Tuesday, February 2, 2021

‘Wild 1990s’ have Ceased to Frighten Russians, Kremlin Polling Shows

Paul Goble

            Staunton, February 1 – Over the last 20 years, Russians have changed their attitude to the 1990s, Sergey Leonov and Ivan Chuprov say, citing “closed” Kremlin polls which have found that younger people don’t remember them and are indifferent, and older ones often remember them with nostalgia “as the time of their youth.”

            As a result, the two URA journalist say their sources tell them, today’s 90th birthday of Boris Yeltsin “should become a watershed” in which the powers will change their rhetoric” about a decade they have hitherto used to contrast what they have achieved with what was the case earlier (ura.news/articles/1036281858).

            At his December press conference, Vladimir Putin continued to use this older method; but then the Kremlin ordered surveys, the two journalists say; and the results are forcing the Kremlin quickly to rethink how effective talking about “the wild 1990s” is for the current regime.

            According to one of their sources, “the technology of comparison isn’t working anymore: then was bad but now is good. The millennials do not know about life in those times, and adults have begun to be nostalgic about their own youth.” Another says that the Kremlin has already drawn conclusions and will mark this Yeltsin anniversary in a more positive way.

            What the Kremlin reportedly has found continues a trend that the Levada Center has documented. Five years ago, it found that 53 percent of Russians had a negative view of Yeltsin, now only 36 percent do; and over the same period, the share having positive feelings about the first Russian president rose from seven percent to 14 percent.

            Denis Volkov, the deputy director of the polling agency, says that “over the last 20 years, the share of those who find it difficult to give an assessment or are neutral toward Yeltsin has risen. A generation has appeared for whom the 1990s were not a strong influence, and even those who now are negative about Yeltsin in focus groups talk about his good sides.”

            These include “freedom and opportunity.” As a result, the sociologist says, “the contrast with the 1990s does not work as well as a result of the extended stagnation of the last few years.” It may still work for those employed by the government but not by the many who aren’t, and so the regime has to rethink its approach.

            Simply talking about stability won’t be enough, Dmitry Zhuravlyev, head of the Institute of Regional Problems says, because stability is for the rising generation “an anti-value” given that it has not brought improvement but rather deterioration. That means, he and other analysts say, that “the wild 1990s” look better. At least there was a chance for change.
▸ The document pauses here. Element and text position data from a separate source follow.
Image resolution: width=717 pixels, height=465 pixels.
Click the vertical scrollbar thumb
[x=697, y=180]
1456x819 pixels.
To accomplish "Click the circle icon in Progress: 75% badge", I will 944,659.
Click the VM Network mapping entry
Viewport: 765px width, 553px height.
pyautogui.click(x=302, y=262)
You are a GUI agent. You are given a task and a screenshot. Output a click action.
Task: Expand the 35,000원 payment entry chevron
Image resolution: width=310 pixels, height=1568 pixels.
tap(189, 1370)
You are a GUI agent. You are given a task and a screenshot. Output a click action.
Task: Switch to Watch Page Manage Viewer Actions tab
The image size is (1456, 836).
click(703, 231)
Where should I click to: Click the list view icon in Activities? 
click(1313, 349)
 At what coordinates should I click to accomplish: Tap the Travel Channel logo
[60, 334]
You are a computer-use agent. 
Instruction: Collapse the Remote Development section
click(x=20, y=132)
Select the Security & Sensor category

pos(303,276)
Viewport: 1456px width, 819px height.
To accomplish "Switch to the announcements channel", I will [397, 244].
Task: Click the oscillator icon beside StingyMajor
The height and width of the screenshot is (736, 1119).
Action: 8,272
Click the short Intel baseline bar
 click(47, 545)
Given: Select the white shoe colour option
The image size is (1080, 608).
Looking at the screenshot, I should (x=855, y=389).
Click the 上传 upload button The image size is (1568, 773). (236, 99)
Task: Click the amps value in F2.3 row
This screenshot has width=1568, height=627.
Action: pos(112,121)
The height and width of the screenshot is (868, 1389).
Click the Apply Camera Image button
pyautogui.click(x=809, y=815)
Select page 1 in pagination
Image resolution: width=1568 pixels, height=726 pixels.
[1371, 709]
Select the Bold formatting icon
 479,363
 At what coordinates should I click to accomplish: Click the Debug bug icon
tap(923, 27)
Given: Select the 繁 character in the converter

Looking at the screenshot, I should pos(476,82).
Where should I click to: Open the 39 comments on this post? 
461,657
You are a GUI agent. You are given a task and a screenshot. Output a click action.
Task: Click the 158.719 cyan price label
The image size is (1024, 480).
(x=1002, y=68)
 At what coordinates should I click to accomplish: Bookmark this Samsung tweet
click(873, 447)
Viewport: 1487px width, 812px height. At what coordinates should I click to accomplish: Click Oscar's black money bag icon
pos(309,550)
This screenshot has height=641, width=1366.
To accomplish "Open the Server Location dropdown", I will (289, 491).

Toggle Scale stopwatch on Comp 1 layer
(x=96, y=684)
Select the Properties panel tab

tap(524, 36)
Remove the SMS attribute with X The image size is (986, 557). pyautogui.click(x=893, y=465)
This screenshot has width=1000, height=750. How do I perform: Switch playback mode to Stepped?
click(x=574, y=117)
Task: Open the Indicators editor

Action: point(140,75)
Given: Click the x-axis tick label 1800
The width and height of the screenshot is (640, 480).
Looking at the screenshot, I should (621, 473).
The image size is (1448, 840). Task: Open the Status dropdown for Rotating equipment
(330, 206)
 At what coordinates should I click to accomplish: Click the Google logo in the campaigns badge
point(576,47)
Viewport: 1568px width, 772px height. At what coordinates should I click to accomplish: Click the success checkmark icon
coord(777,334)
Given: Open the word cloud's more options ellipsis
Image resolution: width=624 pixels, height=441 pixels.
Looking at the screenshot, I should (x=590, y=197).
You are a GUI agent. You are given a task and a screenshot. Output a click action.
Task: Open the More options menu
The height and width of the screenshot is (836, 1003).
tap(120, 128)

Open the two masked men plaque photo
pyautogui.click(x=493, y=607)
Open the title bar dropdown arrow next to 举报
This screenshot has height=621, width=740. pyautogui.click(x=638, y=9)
            Moscow political analyst Georgy Satarov, who earlier worked for Yeltsin, says that when people are unhappy with their present situation, they will either look back or look forward. If the government doesn’t provide them with an image of the future, they will choose one from the past – and it may not be the past the government prefers.

            Those who do remember the 1990s recognize that many things were better then than they are today, and, in drawing that conclusion, they may reach a far more negative assessment of their current situation, especially if the Putin regime continues to fail to present a convincing image of a positive future.